# Data:
[Start of section]

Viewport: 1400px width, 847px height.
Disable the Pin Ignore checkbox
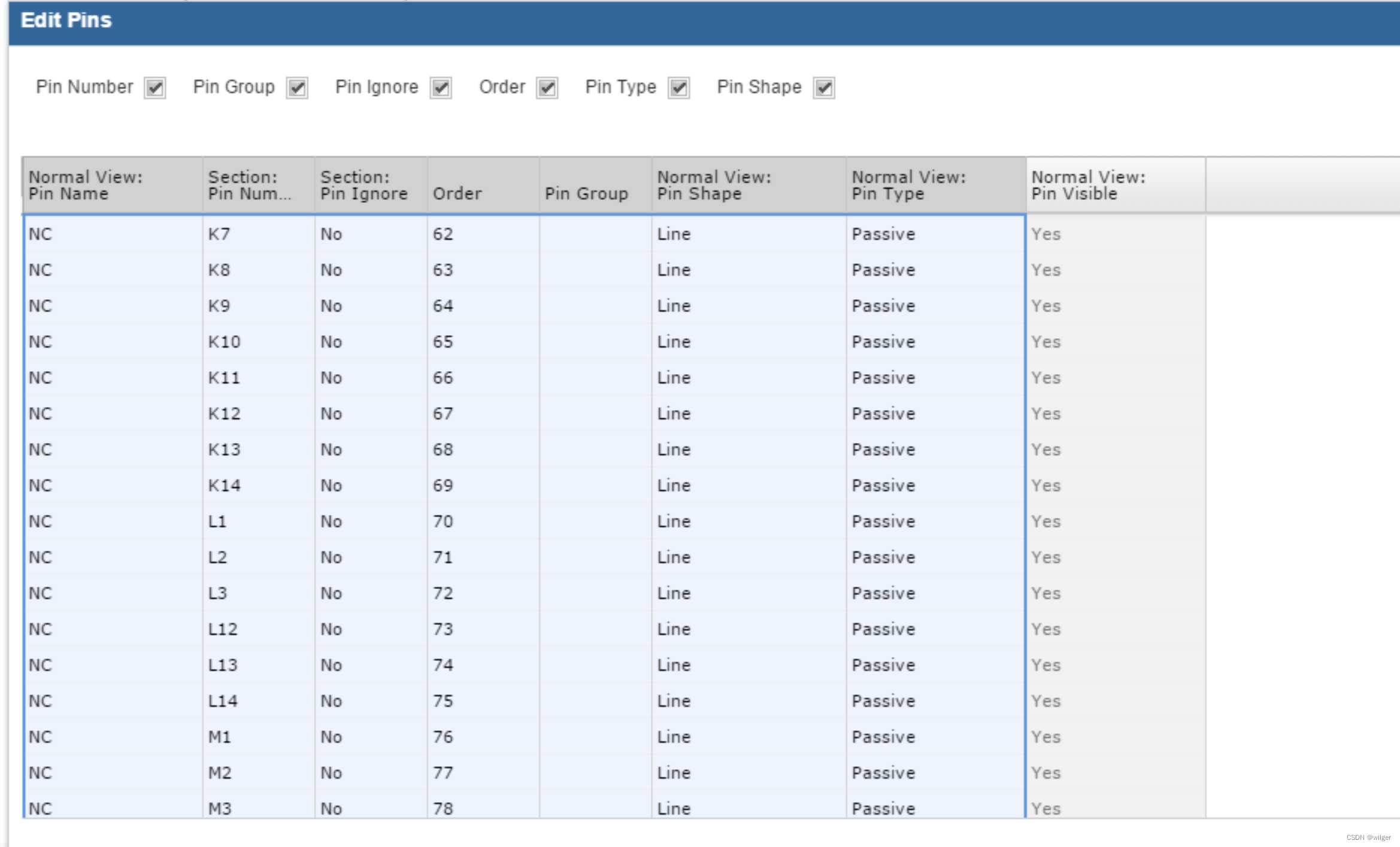tap(441, 88)
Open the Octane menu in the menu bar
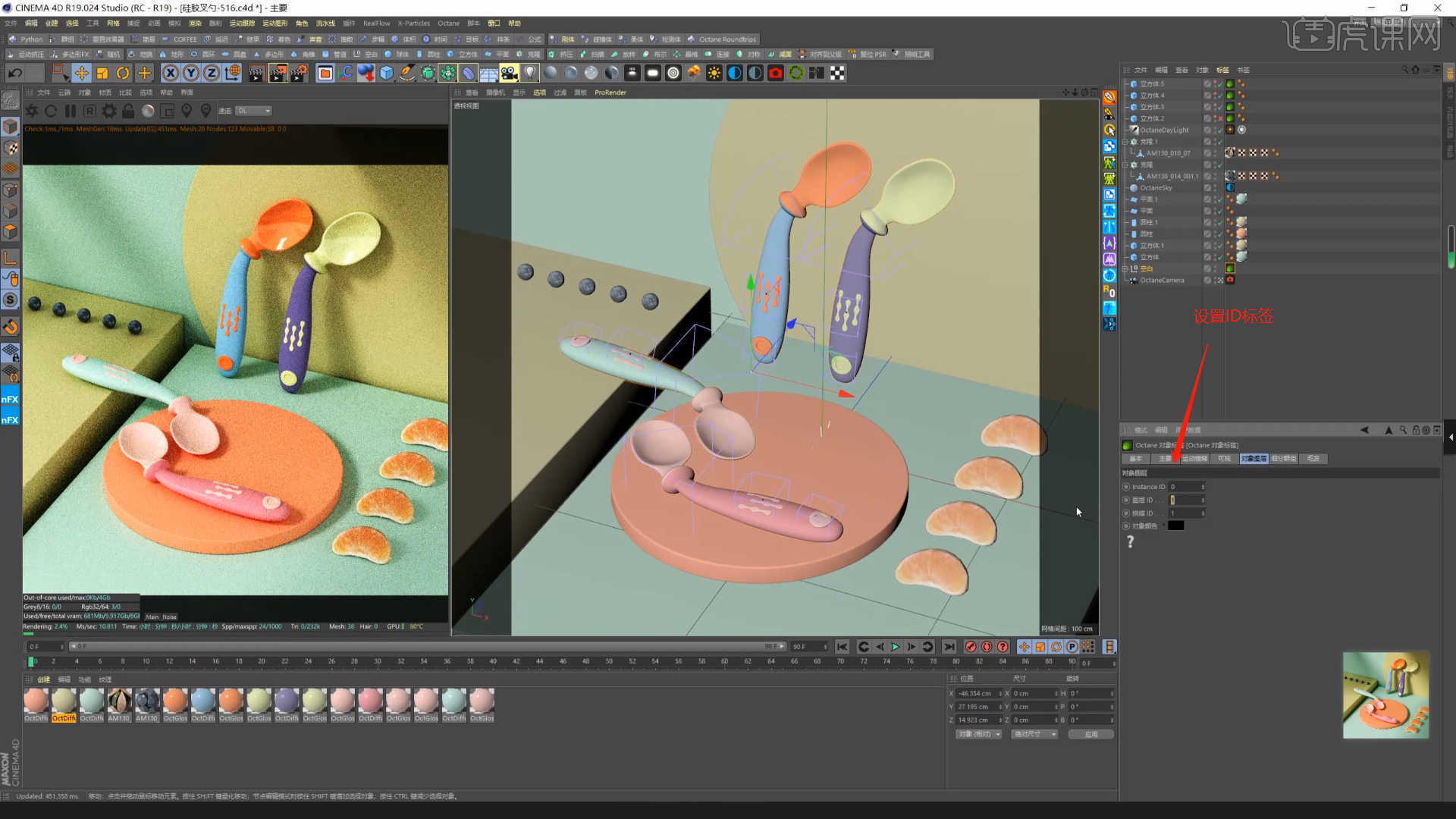 449,23
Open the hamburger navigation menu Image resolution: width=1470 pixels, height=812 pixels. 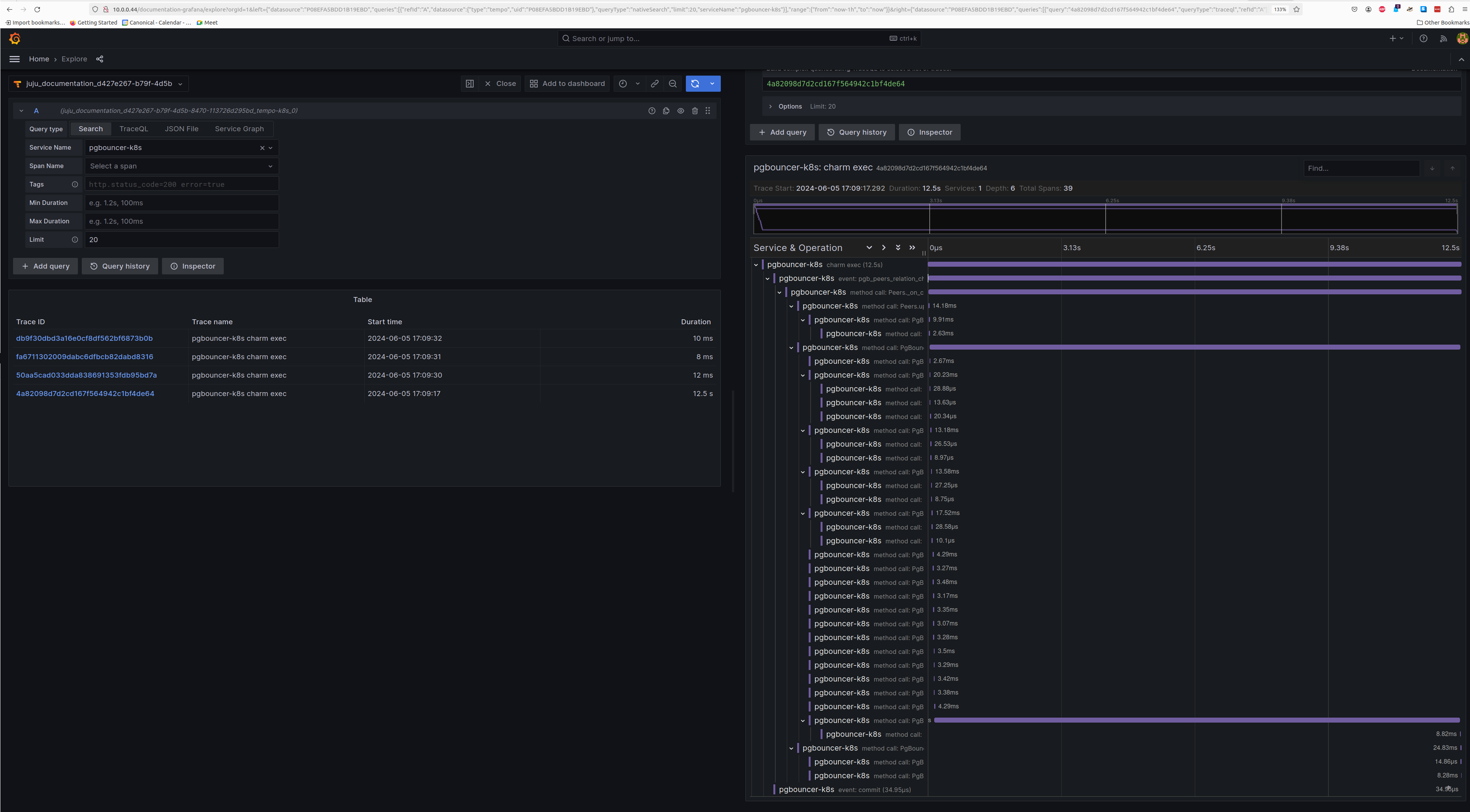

[End of section]

# Work to complete:
Exact reproduction of the entries above is what's needed; images stay out.

# Task solution:
Viewport: 1400px width, 847px height.
Disable the Pin Ignore checkbox
tap(441, 88)
Open the Octane menu in the menu bar
 449,23
Open the hamburger navigation menu Image resolution: width=1470 pixels, height=812 pixels. 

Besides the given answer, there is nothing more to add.